Een mirakel trouwens dat de kleintjes er nog een tijdje in geloven, aldus Brink: “Tegenwoordig vangt het feest nogal vroeg aan. Zoals de Sint al schreef in zijn voorwoord, liggen de kruidnootjes al direct na de zomervakantie in de schappen van de supers en ook de televisie heeft schappen waarin Sinterklaas veel te vroeg voorradig is. Dat is natuurlijk te gek voor woorden. De aankomst van de Sint, met alles wat daarmee samenhangt, is strikt tijdgebonden. Zoals het ook haast beschamend is dat er begin februari al paaskuikentjes bij de bakker liggen, hoewel Pasen veel en veel later is. Ga uzelf na: u viert uw verjaardag toch ook niet drie maanden eerder?” Waarbij Sinterklaas dan ook nog met de kerstman moet concurreren: “Wij laten die geïmporteerde Kerstman links liggen en halen een lieve, begrijpende, stokoude kerkvorst in, die verbazingwekkend jonge ogen heeft en op een paard blijft rijden. (…) Verstandige opvoeders kiezen voor de oeroude traditie, omdat Sinterklaas tot ons erfgoed behoort. De Kerstman heeft niets met ons te maken en wij niet met hem. (…) Want wat stelt dat dikke kereltje met zijn bel nu helemaal voor? Wat heeft hij te bieden? Santa Claus (Santa? Laat me niet lachen!) is de exponent van pure commercie: alleen de cadeaus tellen en soms vind ik die cadeaus zo weinig met geschénken te maken hebben. De enige mythe rond dat Kerstmannetje is dat hij met zijn rendierslee door de lucht (!) uit Lapland komt en dat een van zijn trekdieren een rode neus heeft, evenals zijn baas trouwens, door andere oorzaken. Deze Lap, vul zijn identiteit maar aan, heeft geen andere tekst dan: ‘Hohó!!’ En dan maar weer bellen dat het een aard heeft, in de Kalverstraat. Is Sint Nicolaas inwisselbaar? Kan een slap aftreksel van onze goede, oude bisschop het winnen? Wij dachten van niet! Alleen al omdat Sint en Piet zo prachtig kunnen dichten! Kan men, in gemoede, het sinterklaasfeest vergelijken met het Kerstfeest? Neen! Driewerf néén! De Sint hoort bij onze Lage Landen en de een of andere Anglo-Amerikaanse rakker kan niet en nooit tegen hem op.”

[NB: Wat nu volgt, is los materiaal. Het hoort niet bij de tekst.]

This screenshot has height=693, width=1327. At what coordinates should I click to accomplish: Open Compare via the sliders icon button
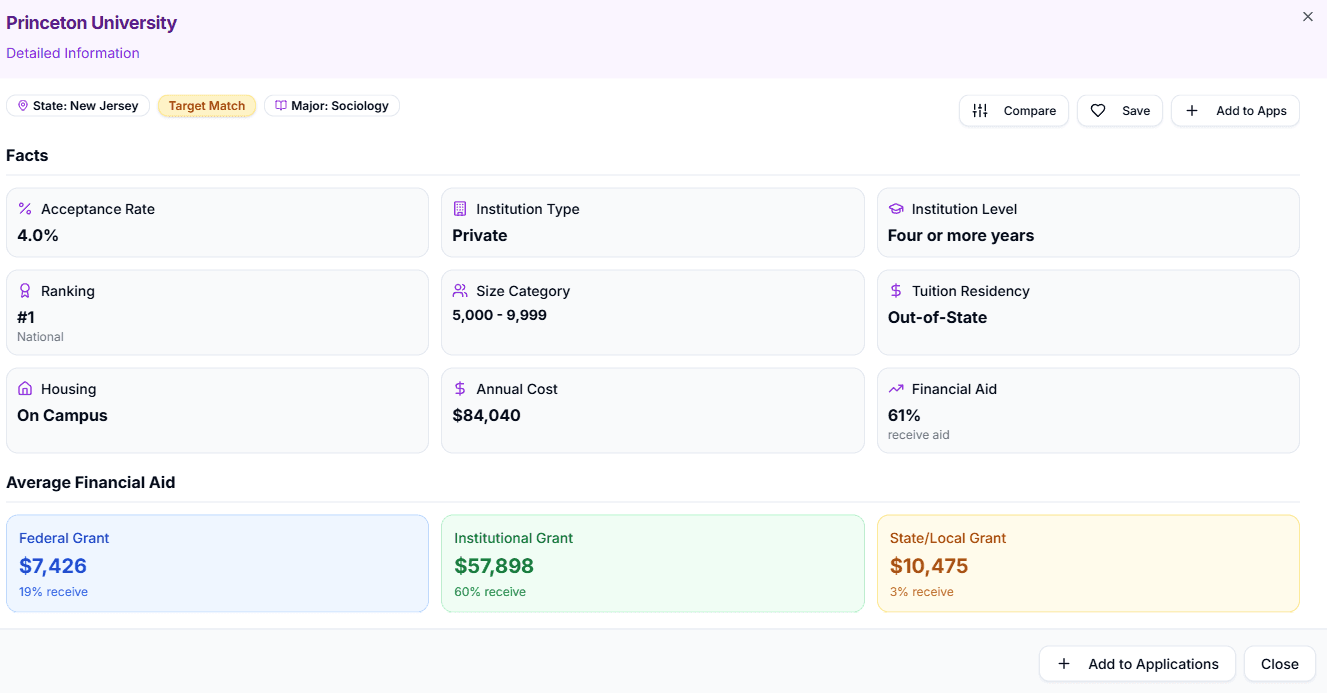(1014, 111)
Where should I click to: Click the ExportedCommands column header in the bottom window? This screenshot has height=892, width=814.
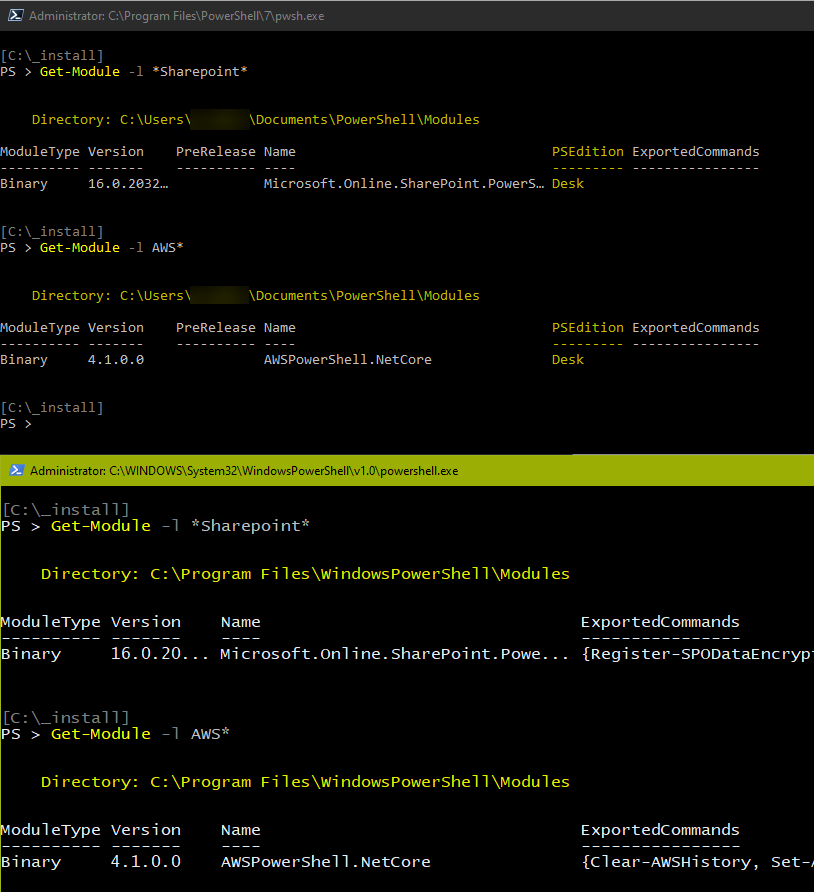[659, 621]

Trouwens, laat ons wel wezen, die dikzak is ook vestimentair geen concurrent voor Sinterklaas: “Hoe herkent een kind de Sint? Allereerst aan de mijter. In mijn kerk, vroeger een rooms-katholiek godshuis, staat nog steeds het antieke beeld van de Heilige Willibrordus, grondlegger van het christendom in de Nederlanden. Een rijzige figuur, terwijl hij in het echt vast niet méér mat dan anderhalve meter, want hij leefde en evangeliseerde van 685 tot 739 en toen hoefden volgroeiden nog geen speciale langemensen-bedden aan te schaffen. Uit lindehout gesneden, met de rechterhand zegenend. Hij heeft, wat we nu noemen, een soort schaduwbaard. En draagt uiteraard een mijter. De kindjes van de kerkgangers zien hem als Sinterklaas. Alleen door die mijter. Wij laten het lekker zo.” Maar dan is er natuurlijk ook nog de albe, “in de volksmond de sinterklazenjurk, (…) een lang, wit gewaad dat door priesters tijdens de misviering wordt gedragen.” En de cingel: “een lange koord met kwastjes, vanouds het symbool van kracht en zelfbeheersing. Dus nooit vergeten om te doen. U zult die kracht en zelfbeheersing nodig hebben.” En de handschoenen. En de stola. En de bisschopsring. En de baard. En de snor. En het haar. “Er zijn heel erg verschrikkelijke baarden en pruiken in omloop! Feesttroep die verboden zou moeten worden. Het is verstandig tijdig te informeren of u een klungel aan de kin krijgt, waarbij ik dringend aanraad meteen de goede maten door te geven: uiteraard uw lengte, maar vooral ook de hoofdmaat. Een te klein mijtertje op het knijtertje is een regelrechte ramp. O, ik heb beunklazen gezien in een soort minirok, hoog water in Scheveningen! (…) Een ‘dichte’ pruik is ideaal, maar in alle gevallen dient hij heel zorgvuldig te worden opgezet. Plakken hoeft niet, de mijter houdt alles op zijn plaats. Niet te veel naar voren, dat haar. Onder géén beding mag er een soort pony onder de voorkant van de mijter te zien zijn! Dit is een ernstig vergrijp, een doodzonde, een akelige dwaling waaraan zich alleen de allerergste amateurs, die nooit en nooit de Sint kunnen en mogen vertegenwoordigen, schuldig maken! Maar ik vertrouw erop dat u niet als een verklede malloot op pad wilt gaan.”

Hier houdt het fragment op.